If you want to use the courtroom as the example of what's wrong, let's look at the participants. Everyone in the courtroom that matters - judge and jury members alike - in the last couple of generations has sat sick or hurt in a physician's office, waiting for what seemed like a dog's age before being seen, and then feeling like they were rushed through the event and treated as less-than-human, and oftentimes as an inconvenience and a whiner. The 1991 movie "The Doctor" starring William Hurt (ironically) had more truth than fiction in the eyes of potential jurists.
To generalize all physicians in this matter is innaccurate and irresponsible. Do you have any idea why wait times are long, why visits are rushed, and why so many doctors are leaving the fold? No, you obviously don't. And your movie reference is a great example of people being swayed by the media and making poorly informed decisions based on such.
Are there lawyers who can take advantage of this poor physician-customer relationship? Sure there are. And for those who handle medical malpractice cases, business is booming - and it's ALL based on the total lack of positive personal relationships between the physician and customer, as people don't sue those they have grown to love and respect and trust.
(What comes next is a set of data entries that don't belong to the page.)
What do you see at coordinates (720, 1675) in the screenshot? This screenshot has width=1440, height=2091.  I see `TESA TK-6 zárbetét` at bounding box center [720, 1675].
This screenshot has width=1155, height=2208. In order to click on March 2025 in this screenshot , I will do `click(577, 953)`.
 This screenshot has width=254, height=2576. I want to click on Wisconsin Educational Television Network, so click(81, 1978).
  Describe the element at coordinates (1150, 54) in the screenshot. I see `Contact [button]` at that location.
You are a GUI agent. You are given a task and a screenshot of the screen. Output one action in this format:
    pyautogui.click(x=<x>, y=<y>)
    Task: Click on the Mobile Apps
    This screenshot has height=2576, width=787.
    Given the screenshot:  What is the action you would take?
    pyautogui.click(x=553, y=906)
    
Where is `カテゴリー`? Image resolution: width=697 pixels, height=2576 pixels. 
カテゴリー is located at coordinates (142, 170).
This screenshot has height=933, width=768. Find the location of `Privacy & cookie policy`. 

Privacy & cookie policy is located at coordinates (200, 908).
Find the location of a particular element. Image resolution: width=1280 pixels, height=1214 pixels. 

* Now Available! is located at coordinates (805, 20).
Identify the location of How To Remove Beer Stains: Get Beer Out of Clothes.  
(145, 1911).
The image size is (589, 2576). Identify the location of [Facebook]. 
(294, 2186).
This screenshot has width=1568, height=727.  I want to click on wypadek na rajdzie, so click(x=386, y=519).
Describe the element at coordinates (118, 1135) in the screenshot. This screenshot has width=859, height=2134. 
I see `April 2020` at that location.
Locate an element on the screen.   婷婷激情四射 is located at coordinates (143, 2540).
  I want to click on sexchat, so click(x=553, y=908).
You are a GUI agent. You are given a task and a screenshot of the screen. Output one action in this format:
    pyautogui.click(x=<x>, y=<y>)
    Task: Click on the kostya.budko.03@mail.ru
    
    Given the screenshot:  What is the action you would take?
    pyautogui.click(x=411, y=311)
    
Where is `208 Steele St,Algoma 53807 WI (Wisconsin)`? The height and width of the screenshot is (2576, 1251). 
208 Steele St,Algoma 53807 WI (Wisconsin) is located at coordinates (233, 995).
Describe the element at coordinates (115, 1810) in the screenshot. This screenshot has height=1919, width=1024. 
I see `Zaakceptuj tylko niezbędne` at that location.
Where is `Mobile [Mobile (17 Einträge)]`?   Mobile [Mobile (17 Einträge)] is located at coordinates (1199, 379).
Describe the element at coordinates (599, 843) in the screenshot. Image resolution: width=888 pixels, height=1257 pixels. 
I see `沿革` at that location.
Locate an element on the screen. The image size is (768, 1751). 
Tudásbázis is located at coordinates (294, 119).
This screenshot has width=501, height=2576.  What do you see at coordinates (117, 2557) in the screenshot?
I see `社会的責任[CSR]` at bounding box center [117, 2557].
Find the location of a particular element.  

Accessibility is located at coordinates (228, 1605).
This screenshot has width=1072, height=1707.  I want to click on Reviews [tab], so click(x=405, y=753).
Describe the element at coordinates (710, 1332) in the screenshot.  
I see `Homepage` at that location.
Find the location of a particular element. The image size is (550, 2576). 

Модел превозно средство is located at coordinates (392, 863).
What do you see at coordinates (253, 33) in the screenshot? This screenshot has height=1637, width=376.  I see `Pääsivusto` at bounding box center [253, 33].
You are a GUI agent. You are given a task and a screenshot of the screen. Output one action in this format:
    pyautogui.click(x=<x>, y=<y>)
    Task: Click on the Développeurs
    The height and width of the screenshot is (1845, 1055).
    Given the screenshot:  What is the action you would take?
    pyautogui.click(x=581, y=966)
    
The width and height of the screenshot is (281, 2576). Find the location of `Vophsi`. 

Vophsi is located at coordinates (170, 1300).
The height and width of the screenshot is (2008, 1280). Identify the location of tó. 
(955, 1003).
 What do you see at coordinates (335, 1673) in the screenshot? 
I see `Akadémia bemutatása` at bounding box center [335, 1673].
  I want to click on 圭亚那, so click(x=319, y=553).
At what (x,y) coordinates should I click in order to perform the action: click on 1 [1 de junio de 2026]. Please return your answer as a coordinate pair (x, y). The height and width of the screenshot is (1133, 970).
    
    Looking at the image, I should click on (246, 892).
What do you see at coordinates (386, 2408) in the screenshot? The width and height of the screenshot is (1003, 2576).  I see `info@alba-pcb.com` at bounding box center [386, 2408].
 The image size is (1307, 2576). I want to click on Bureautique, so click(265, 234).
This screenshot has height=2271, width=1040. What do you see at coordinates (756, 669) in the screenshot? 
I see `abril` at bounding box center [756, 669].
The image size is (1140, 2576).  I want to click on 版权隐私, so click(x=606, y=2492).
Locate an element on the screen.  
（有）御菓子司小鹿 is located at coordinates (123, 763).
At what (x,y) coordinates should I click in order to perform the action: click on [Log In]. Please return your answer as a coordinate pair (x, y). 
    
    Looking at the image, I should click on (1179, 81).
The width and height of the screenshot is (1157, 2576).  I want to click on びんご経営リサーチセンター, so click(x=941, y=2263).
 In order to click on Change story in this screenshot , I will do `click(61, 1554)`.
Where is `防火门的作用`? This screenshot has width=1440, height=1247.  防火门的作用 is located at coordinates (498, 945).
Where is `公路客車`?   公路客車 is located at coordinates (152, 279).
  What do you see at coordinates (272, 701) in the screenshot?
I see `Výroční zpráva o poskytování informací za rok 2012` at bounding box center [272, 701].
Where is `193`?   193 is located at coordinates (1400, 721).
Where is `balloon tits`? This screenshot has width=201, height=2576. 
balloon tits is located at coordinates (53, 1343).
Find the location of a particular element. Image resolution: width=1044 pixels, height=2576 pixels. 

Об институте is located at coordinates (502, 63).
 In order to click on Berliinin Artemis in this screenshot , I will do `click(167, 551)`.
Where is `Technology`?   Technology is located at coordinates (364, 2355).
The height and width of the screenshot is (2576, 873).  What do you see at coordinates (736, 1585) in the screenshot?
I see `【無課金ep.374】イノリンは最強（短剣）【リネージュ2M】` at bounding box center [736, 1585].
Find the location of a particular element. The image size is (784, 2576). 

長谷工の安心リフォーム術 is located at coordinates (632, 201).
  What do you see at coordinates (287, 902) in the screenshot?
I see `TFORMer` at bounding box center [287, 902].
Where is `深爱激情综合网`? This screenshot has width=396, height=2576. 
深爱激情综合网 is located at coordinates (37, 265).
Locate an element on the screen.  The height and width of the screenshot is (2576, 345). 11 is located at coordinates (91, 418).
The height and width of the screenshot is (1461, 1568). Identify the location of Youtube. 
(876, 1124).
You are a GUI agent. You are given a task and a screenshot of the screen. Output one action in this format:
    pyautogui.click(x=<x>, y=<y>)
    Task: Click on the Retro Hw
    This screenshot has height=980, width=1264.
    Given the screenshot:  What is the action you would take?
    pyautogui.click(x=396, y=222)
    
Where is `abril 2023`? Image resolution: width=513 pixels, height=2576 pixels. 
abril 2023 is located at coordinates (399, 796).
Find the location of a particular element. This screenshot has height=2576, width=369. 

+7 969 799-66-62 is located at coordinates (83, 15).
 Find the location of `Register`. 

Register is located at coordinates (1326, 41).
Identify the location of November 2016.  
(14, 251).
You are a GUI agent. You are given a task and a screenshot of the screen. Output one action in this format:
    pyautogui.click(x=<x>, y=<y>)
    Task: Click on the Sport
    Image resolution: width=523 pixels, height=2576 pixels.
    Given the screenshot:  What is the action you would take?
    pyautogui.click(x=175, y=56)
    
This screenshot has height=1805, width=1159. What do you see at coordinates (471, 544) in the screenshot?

Where there are good personal relationships, people work out any problem without dragging it into court, each armed with "hired guns."
"All"?? That statement in and of itself deprives the post of credibility. Again, no disrespect, simply stating the facts. Absolute statements are rarely accurate, and unless you have struggled to survive in this environment you have no accurate basis for such an outlandish claim. Tens of thousands of people involved in this legal morass/lottery system live every day with the reality that no matter how good they are, how thorough or compassionate, there is ALWAYS an attorney willing to scrounge nuisance money from health care providers and insurance companies.
That is reality, that is truth. I have seen many colleagues mowed down by this process, most of them kind, caring and empathetic physicians. And good interpersonal relationships don't hold a candle to jackpot money. Patients have even apologized to physicians as they stated they knew the doc did no wrong, but this was their chance for money.
Physicians have access to considerable marketing support and exceptional psychological services to portray them as angels in white smocks. Not sure where you get that, I can't even begin to fathom. Access how, and with who, and who would pay for all this etherial support? Give me a break.
As someone that appears well read and very intelligent I expected more from you. Little or none of what you say above has basis in fact, it is conjecture and anectdotal, with a lot of idealized memories. If you truly want to accurately comment and contribute do some research, talk with and spend some time with those you so freely castigate. Walk a couple of miles in the shoes of health care providers so that you may accurately comment.
Why do I even care? Because frankly you insult me and many of my colleagues that do what we do with honor and compassion every day. We have and continue to sacrifice personally, emotionally, spritually and financially in an effort to truly personify what a physician should be, and we are NOT the minority. I also will not stand by while more and more misinformation on such an important subject is bandied about.